** Source information follows **

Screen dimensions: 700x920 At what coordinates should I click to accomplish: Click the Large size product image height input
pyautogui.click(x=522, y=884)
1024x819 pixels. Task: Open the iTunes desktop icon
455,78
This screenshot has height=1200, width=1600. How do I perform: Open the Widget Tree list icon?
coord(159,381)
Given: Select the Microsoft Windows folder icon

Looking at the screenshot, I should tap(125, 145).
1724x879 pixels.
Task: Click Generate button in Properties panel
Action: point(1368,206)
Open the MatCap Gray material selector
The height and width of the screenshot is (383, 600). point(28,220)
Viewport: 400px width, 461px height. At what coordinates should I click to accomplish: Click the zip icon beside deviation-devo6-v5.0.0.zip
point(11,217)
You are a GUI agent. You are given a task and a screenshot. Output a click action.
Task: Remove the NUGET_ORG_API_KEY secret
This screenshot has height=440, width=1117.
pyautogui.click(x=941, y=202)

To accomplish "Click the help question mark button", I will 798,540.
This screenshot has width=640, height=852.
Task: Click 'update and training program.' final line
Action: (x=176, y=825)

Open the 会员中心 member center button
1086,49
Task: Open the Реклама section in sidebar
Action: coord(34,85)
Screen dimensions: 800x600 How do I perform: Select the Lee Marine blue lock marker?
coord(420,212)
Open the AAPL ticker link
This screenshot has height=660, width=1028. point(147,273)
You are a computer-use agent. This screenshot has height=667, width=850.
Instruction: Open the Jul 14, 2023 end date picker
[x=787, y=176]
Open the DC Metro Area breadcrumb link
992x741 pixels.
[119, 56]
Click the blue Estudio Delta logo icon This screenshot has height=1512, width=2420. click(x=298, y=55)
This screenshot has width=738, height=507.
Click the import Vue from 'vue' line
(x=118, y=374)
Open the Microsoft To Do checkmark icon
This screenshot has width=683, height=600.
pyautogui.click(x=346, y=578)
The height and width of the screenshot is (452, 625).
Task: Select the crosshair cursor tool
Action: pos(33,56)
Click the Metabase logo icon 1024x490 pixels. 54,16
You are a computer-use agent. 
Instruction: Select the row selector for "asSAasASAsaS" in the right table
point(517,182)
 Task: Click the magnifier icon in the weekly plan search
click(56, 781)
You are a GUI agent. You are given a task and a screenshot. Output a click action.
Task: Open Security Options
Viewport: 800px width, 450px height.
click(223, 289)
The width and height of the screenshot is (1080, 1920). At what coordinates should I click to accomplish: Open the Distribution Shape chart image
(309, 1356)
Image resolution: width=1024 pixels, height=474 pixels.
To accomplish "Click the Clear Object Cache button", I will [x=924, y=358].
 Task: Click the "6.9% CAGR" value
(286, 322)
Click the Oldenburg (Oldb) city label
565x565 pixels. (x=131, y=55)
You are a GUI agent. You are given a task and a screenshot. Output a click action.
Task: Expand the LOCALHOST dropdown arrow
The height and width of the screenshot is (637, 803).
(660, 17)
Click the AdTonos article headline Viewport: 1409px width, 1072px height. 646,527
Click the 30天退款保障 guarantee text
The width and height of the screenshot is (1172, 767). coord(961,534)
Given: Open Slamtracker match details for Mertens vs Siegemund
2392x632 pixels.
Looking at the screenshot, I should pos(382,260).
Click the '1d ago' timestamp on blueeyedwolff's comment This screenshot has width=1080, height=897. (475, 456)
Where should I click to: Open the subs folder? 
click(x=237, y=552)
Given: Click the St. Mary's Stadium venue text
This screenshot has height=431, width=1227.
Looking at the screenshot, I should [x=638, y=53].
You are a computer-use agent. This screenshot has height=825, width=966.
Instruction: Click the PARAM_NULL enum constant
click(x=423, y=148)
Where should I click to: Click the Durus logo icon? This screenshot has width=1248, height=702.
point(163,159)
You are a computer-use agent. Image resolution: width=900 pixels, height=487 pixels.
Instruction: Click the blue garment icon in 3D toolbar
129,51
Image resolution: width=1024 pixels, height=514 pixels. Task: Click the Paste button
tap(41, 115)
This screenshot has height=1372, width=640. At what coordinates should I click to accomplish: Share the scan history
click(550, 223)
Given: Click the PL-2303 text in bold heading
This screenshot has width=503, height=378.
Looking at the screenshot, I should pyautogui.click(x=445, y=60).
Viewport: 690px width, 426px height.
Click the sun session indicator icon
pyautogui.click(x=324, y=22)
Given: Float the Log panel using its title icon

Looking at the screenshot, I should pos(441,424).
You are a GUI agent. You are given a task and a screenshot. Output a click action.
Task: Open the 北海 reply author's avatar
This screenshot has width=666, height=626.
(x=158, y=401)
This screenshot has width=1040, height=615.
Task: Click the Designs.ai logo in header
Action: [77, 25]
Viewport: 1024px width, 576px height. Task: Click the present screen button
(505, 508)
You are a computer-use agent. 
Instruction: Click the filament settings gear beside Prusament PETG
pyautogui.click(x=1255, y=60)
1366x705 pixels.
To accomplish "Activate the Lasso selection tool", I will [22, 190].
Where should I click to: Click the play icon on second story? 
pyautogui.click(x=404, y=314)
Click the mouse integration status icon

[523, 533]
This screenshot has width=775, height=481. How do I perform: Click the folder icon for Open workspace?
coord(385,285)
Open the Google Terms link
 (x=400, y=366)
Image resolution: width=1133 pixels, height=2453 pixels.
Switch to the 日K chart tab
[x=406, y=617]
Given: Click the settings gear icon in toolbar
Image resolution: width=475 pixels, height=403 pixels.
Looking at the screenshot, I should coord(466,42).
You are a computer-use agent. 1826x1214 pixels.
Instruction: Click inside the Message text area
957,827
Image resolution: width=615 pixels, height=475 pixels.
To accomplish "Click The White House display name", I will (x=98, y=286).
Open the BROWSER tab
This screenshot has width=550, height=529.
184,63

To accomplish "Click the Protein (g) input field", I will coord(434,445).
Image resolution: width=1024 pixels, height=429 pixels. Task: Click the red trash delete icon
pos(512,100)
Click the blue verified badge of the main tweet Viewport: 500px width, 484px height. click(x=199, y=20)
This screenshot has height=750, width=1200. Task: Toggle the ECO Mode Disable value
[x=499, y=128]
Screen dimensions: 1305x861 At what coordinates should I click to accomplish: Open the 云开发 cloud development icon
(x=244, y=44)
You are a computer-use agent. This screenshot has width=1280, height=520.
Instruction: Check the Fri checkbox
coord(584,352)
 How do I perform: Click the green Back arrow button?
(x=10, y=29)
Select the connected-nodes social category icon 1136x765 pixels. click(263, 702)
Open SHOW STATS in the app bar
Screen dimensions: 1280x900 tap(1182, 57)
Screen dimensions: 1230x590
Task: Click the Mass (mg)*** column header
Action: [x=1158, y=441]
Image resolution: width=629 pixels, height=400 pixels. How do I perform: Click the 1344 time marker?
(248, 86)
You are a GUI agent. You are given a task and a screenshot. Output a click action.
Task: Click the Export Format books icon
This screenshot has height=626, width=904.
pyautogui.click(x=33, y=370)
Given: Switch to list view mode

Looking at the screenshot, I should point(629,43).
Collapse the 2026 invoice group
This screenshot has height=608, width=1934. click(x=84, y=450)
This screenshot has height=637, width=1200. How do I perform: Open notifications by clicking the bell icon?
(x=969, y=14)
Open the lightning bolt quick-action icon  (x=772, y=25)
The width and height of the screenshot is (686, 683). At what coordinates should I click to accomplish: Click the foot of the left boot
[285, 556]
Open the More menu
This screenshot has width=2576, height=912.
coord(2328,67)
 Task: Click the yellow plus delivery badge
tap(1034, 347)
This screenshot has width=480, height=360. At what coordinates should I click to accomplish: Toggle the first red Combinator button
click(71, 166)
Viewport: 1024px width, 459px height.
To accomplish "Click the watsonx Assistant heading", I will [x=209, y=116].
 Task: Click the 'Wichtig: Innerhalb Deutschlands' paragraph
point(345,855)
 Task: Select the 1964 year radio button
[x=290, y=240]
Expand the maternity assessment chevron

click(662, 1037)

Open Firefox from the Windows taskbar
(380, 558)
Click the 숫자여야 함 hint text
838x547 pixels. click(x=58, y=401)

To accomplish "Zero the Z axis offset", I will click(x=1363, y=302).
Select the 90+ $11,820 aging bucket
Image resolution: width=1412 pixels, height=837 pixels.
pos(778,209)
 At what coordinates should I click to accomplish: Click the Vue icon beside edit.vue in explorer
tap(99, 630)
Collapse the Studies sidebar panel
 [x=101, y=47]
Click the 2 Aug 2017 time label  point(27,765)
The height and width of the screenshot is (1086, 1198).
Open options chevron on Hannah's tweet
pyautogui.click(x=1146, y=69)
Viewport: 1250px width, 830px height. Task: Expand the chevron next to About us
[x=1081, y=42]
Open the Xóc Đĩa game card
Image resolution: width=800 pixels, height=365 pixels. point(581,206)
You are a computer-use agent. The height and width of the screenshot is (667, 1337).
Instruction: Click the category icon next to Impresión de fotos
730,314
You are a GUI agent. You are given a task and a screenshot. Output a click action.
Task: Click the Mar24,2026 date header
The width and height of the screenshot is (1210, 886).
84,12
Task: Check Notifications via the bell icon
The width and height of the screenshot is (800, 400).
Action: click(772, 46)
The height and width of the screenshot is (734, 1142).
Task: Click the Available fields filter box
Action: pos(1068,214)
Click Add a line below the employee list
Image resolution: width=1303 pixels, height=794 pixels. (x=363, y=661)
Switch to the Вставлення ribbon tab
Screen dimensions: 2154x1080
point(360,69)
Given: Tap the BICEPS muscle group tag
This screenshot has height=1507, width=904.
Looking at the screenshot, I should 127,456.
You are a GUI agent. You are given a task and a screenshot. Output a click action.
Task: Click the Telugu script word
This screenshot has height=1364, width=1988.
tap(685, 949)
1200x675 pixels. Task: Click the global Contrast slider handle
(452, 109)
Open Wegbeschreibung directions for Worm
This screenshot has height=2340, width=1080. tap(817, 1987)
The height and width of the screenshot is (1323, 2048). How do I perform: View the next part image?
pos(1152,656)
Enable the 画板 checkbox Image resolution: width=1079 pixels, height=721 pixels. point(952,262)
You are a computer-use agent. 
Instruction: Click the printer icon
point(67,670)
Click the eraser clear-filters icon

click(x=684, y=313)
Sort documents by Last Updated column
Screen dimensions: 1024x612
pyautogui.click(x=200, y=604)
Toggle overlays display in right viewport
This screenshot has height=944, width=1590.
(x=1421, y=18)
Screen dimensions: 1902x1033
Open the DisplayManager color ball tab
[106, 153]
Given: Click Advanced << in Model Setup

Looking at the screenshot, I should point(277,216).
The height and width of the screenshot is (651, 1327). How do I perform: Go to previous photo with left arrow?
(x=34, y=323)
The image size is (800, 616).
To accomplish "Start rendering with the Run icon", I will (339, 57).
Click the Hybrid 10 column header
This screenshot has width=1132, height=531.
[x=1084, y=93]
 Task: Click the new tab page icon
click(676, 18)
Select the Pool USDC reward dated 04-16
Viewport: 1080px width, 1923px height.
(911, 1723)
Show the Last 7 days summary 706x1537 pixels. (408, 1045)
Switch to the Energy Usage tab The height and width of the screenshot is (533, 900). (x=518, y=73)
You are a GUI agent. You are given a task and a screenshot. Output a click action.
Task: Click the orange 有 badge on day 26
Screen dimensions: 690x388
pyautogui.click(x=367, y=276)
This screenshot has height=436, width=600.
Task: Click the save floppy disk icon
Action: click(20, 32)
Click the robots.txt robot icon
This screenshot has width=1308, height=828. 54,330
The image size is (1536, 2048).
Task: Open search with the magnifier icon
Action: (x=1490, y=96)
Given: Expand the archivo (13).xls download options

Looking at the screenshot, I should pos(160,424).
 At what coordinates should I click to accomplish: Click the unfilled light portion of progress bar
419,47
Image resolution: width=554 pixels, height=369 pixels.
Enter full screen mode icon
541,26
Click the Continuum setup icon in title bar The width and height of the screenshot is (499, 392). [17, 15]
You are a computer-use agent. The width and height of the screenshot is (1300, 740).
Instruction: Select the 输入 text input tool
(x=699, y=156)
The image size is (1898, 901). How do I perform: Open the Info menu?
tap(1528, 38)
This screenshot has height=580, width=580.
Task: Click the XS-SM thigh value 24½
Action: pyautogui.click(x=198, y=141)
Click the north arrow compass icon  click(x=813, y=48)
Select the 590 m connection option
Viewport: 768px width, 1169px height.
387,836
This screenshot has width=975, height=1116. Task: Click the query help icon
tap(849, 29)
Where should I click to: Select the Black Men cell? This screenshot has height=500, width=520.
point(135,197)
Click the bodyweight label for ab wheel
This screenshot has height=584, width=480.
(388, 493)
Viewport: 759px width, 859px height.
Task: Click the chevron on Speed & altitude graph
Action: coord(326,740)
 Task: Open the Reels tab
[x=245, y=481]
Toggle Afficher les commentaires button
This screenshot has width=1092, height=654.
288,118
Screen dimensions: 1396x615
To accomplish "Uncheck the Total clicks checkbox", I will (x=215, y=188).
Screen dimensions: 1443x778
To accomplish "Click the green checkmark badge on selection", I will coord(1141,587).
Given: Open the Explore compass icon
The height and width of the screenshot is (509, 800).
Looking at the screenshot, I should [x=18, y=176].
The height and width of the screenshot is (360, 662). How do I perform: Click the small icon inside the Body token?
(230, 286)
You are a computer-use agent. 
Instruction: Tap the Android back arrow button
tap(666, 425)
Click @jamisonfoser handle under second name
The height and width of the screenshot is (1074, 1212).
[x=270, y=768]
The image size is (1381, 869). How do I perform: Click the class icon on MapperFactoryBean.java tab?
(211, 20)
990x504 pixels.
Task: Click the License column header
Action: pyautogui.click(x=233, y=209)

** End of Source information **

◆ Exercise directions ◆
Scan the data above and copy every line with "checkmark" in it.

◆ Response to the task ◆
Open the Microsoft To Do checkmark icon
To accomplish "Click the green checkmark badge on selection", I will coord(1141,587).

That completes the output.